**Document text:**
+ + +
Geography
- Location: Sukkur Bypass N-65,
- Coordinates: 27°42′13.7″N 68°49′56.1″E﻿ / ﻿27.703806°N 68.832250°E

Organisation
- Type: Public sector Teaching Hospital

Services
- Emergency department: Yes
- Beds: 200 beds

History
- Founded: 2023 by Government

Links
- Website: https://www.sichn.com.pk/about-sukkur.php

= Child Healthcare Institute Sukkur =

Hospital in Sukkur, Pakistan

The Government of Sindh established the Child Healthcare Institute, the 200 bed state of the art children hospital at Sukkur, with the help of the South Korean government. The hospital was built over 27 acres of land adjacent to Ghulam Muhammad Mahar Medical College at a cost of US$57.274 million, at Airport Road, Sukkur. After completion the hospital was handed over to Sindh Institute of Child Health and Neonatology (SICHN). The hospital comprises a Neonatal Care Unit (NICU), Emergency Unit, Paediatric Intensive Care Unit (PICU), Paediatric Surgeries, Occupational Therapy department, and other services. Currently the hospital is providing medical care to patients from different parts of Northern Sindh, including Sukkur, Ghotki, Khairpur, Shikarpur, Jacobabad, Kashmore and adjoining areas.

==Background==
In August 2010, floods devastated northern Sindh, not only causing damage to housing infrastructure, but also destroying healthcare infrasture as well, people have limited access to health services; a number of health facilities in certain locations, particular Sukkur were damaged.
+ + +
**Data provided:**
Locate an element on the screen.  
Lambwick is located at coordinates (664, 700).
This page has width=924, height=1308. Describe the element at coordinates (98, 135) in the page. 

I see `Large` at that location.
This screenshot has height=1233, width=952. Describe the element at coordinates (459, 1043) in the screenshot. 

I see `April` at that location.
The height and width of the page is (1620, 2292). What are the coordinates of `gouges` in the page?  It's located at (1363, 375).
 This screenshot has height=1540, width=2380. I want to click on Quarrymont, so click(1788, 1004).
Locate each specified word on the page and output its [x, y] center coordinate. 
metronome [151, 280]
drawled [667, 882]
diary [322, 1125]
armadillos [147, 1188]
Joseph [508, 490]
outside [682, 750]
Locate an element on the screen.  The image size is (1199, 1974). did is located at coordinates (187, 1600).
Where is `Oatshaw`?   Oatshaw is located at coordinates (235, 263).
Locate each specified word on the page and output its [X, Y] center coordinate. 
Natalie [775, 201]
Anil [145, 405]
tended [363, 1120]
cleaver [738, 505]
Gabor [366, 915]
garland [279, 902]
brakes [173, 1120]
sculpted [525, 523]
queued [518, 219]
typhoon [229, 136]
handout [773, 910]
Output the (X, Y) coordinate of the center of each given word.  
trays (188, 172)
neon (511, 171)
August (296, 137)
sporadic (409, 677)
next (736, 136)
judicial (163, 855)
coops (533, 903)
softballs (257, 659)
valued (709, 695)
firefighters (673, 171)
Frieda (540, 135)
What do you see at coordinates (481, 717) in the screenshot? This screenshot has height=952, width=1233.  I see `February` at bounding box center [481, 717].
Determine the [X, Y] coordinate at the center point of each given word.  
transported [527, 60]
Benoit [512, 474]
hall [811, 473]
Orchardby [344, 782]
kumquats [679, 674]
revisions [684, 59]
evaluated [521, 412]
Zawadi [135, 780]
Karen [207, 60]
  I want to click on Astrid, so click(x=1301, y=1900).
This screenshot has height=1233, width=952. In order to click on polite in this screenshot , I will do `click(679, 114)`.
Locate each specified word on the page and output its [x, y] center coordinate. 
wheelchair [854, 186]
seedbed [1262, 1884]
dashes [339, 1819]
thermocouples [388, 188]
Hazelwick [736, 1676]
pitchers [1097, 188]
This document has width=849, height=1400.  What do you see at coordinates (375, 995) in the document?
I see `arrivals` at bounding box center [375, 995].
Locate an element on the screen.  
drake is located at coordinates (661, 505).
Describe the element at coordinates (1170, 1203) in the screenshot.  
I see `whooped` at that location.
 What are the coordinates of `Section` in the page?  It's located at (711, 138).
+ + +
**What to work on:**
#1 Update the stretch from "Hospital in Sukkur, Pakistan" through "and adjoining areas." in the article on the Child Healthcare Institute Sukkur, putting "Sukkur Bypass N-65" in place of "Airport Road".
#2 Answer these questions from the article on the Child Healthcare Institute Sukkur:
(a) On how many acres of land was the hospital built?
(b) In what year was the hospital founded?
(c) In what month and year did floods devastate northern Sindh?
#3 Pick up the article on the Child Healthcare Institute Sukkur after its last sentence and continue it.

**Answers to the exercises:**
#1
Hospital in Sukkur, Pakistan

The Government of Sindh established the Child Healthcare Institute, the 200 bed state of the art children hospital at Sukkur, with the help of the South Korean government. The hospital was built over 27 acres of land adjacent to Ghulam Muhammad Mahar Medical College at a cost of US$57.274 million, at Sukkur Bypass N-65, Sukkur. After completion the hospital was handed over to Sindh Institute of Child Health and Neonatology (SICHN). The hospital comprises a Neonatal Care Unit (NICU), Emergency Unit, Paediatric Intensive Care Unit (PICU), Paediatric Surgeries, Occupational Therapy department, and other services. Currently the hospital is providing medical care to patients from different parts of Northern Sindh, including Sukkur, Ghotki, Khairpur, Shikarpur, Jacobabad, Kashmore and adjoining areas.

#2
(a) 27 acres
(b) 2023
(c) August 2010

#3
People from many areas cannot acquire timely health services. Flocks of flood affected people particularly women and children started to pour into the medical relief camp setup by different donor agencies through NGOs in the Railway Hospital of the Sukkur city in Northern Sindh. In the hospital the Intensive Therapeutic Feeding Centre (ITFC) ward was set up – which started to provide treatment for severely malnourished children under the age of five who have medical complications.
This was the time that the Authorities and donor agencies started planning to establish an state of the art health facility for children in Sukkur to cater their illness needs under one roof. In this backdrop a project was designed to provide specialized health care to children of Northern part of Sindh usually called upper Sindh, and adjoining areas of bordering provinces through a facility of 200 indoor beds, OPD (outpatient department) with state of the art diagnostic & emergency healthcare facility. For this the Republic of Korea announced to establish a children Hospital in Sukkur, and pledged 46 million US Dolar Economic Development Cooperation Fund (EDCF), as the soft loan to finance the facility. The commitment materialized and the children hospital in the name of Child Healthcare Institute was completed in first quarter of 2023 and made operational soon after it.